The Curious Case of the Wayward Balloons

The incursions of wayward balloons into the sovereign airspace of several States has captured the attention of the world. Against the backdrop of ballooning tensions between China and the United States, the following commentary explores some of the legal issues from the perspective of international (air) law.
Image by Reuters, Charles Doak.

When Nena first performed 99 Red Balloons, little could they have known the cultural significance the lyrics would have in a geopolitically divided and sensitive world four decades later. Buoying these lyrics, this commentary explores some of the legal issues raised by reports of wayward balloons and their unauthorised entry into sovereign airspace.

“There’s something here from somewhere else”

The balloon[1] that has been the focus of most attention reportedly already entered United States (US) airspace over Alaska on 28 January 2023, and on 2 February the US Pentagon  publicly acknowledged its presence.[2] Another balloon, later confirmed also to be of Chinese origin, has flown over Costa Rica, Colombia and Venezuela.

The trajectory of the high-altitude balloon has been traced by a meteorologist. The balloon that entered Canadian and US airspace appears to have originated from central China, and flew through Alaska, British Columbia, and then “h[ung] out for a longer period of time” over Montana, where a vital part of the US nuclear arsenal is housed.

“…to identify, to clarify and classify”

On 3 February, China confirmed that the “balloon” is in fact “a civilian airship used for research, mainly meteorological, purposes” that possesses “limited self-steering capability”. However, the term airship (飞艇, fei ting3) implies that it is much more manoeuvrable[3] than a balloon that is “at the mercy of the winds”. Even according to Chinese regulators, a distinction is made between a balloon and an airship, [4] with the latter being defined as an “engine-propelled, lighter-than-air, maneuverable aircraft”.[5]

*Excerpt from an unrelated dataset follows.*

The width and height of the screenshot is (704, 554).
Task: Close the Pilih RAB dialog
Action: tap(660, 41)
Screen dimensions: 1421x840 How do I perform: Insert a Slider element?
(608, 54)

The International Civil Aviation Organization (ICAO), a specialised agency of the United Nations, uses the specific legal jargon of “unmanned free balloon”, which in turn is defined as a “non-power-driven, unmanned, lighter-than-air aircraft in free flight”.[6] Shedding further light to the issue of manoeuvrability, according to international standards, the right-of-way of aircraft differs and depends on how manoeuvrable the aircraft involved are,[7] with airships needing to give way to balloons due to the fact that the latter cannot move on their own.[8]

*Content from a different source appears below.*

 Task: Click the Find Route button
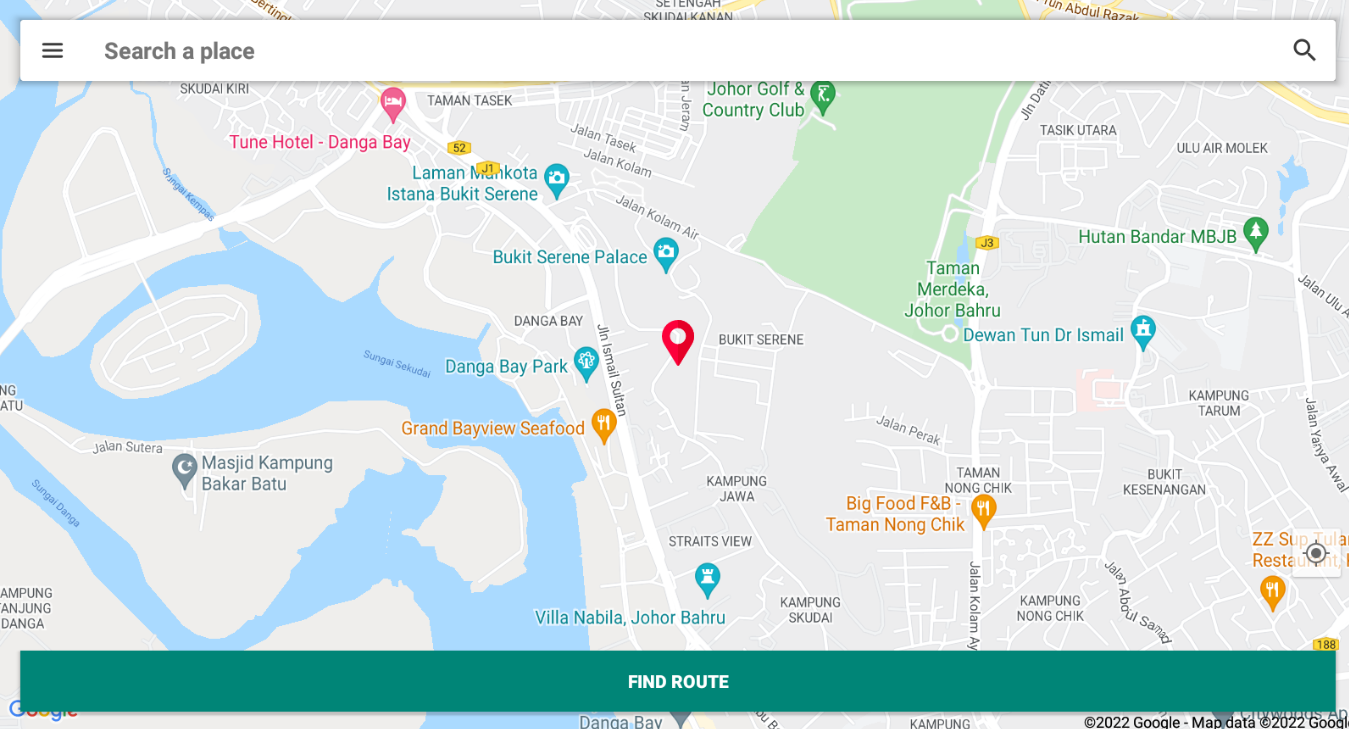pos(678,682)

The US Pentagon and technical experts have noted that due to its size and ability to change course, the object’s “[manoeuvrability] is beyond the capabilities of most high-altitude balloons”. Typical weather balloons are only around 20 feet across, whereas the Chinese object has been described as being the size of three school buses.

The manufacturer of the balloon is a company that reportedly is a Chinese People’s Liberation Army-affiliated research and design institute, while a series of research papers demonstrate China’s “surging interest in using balloon technology for military purposes”. Despite repeating that the objects are “of civilian nature”, Beijing does not provide more information on which private companies the balloons belong to, or what kind of research or meteorological data were gathered over the US and elsewhere.

“Panic bells, it’s red alert”

US officials claim that “Chinese balloons have previously been spotted over countries across five continents, including in East Asia, South Asia, and Europe”, and that such intrusions of sovereignty “are unacceptable”. Canada also noted that “China’s high-altitude surveillance balloon [...] has violated U.S. and Canadian airspace and international law”.

Balloons share an intimate history with military surveillance,[9] as well as the development of air law. The first “real trace of aviation law in history” was adopted in Paris in 1784 shortly after crewed balloons lifted into the air.[10] There has been a long history of balloons flying into the sovereign airspace of other States, all of which were met with protest by the overflown States and/or attempts to bring them down.

Hundreds of balloons released by the US Air Force as part of Project Genetrix in 1956 overflew parts of Eastern Europe and the then Soviet Union, drawing diplomatic protests from various governments. In 1995, two American balloonists taking part in a race were shot down by Belarus after their balloon strayed too close to restricted airspace. In 1998, a Canadian weather balloon, having survived over 1,000 rounds of ammunition, drifted across the Atlantic and into British, Norwegian, and Russian airspaces before eventually crashing in Finland. Underlining that the recent Chinese ballooning activities “contravene international law, breach the airspace of other countries, and violate their sovereignty”, Taiwan reported that in 2021 and 2022 multiple balloons used by the Chinese military flew over the island nation.

Thus, in law and based on the practice of States, overflight is strictly prohibited and States will, if necessary, shoot down the objects that have infringed their sovereignty and sovereign airspace.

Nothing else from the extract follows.